見返りは?

「見返りは?」 2023/9/25

マタイの福音書20章1~16節

 今日のたとえ話は「ぶどう園で12時間働いた人も、1時間だけ働いた人も、同じ額(丸1日分)の賃金をもらった」という話です。地上のルールに照らせば、どう考えてもおかしいですよね。しかしきょうのたとえ話は「天の御国」について教えています。天国のルールは、地上のルールとは違うのです。
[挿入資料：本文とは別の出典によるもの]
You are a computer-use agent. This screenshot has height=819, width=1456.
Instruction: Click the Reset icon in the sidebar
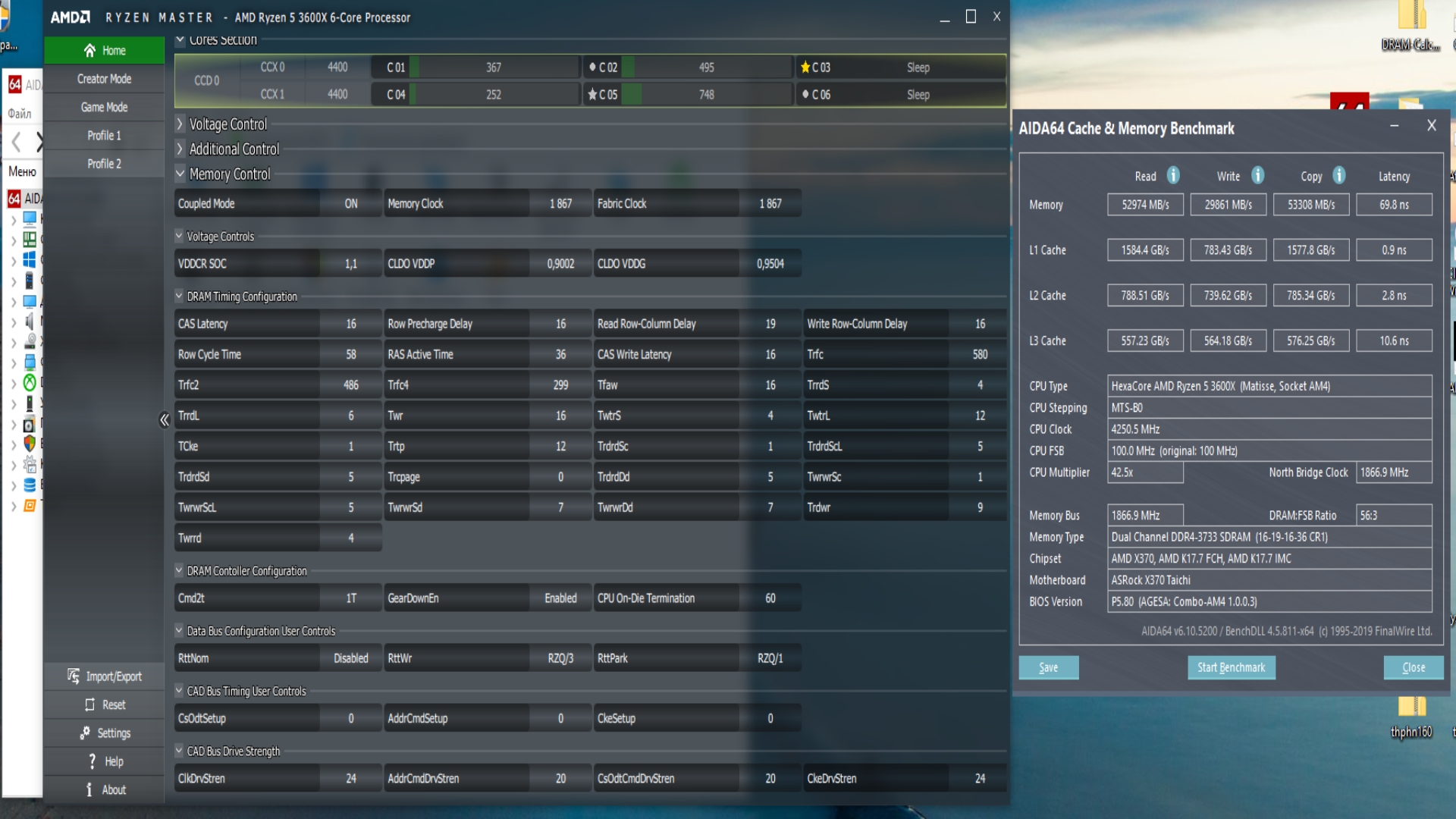click(89, 704)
このたとえは「先の者があとになり、あとの者が先になる」(19:30)という言葉について説明するたとえです。これはペテロが「私たちは、何もかも捨てて、あなたに従ってまいりました。私たちは何がいただけるでしょうか。」(19:27)と尋ねたことに対するイエス様の答です。「先」とか「あと」というのは「順番」のことではありません。「先」というのは「価値の高いもの」、「あと」というのは「価値の低いもの」を表しています。つまり「先の者があと、あとの者が先」とは、「価値が高いと思ったものがじつは価値が低く、価値が低いと思ったものがじつは価値が高い」ということです。どういうことでしょうか?12時間働いた人は、自分の努力によって主人から良いものが得られると考えました。そして1時間しか働かなかった人を見下げました。ペテロにもそういう傾向が見られたようです。しかしそのように自分の頑張りを誇る人は神様から退けられます。一方、1時間しか働かなかった人は、わずかな賃金しか期待していなかったのに、丸々1日分の賃金をいただきました。じつに「不相当」な金額です。しかし天国は不相当な所です。なぜならイエス様がすべての人の罪を背負って十字架で罰を受けてくださったからです。このイエス様の功績によって、わたしたちは、何の頑張りも支払いもなしに救われました。そのことをただ喜び、感謝すれば良いのです。この感謝を忘れると、ペテロのように「見返り」目当ての服従になり、「頑張っていない」と感じた他者を裁くようになります。しかし1時間で1日分の賃金をもらった人のようにただ神様の恵みに感謝する人は、神様によって高く引き上げられ、大いに用いていただけます。きょうのぶどう園の主人は、12時間働いた人にだけ「友よ」と呼びかけました(13)。イエス様の友として、同志として、多くの汗を流せることは大きな喜びです。この喜びこそ、イエス様の弟子だけが味わえる最大の「見返り」なのです。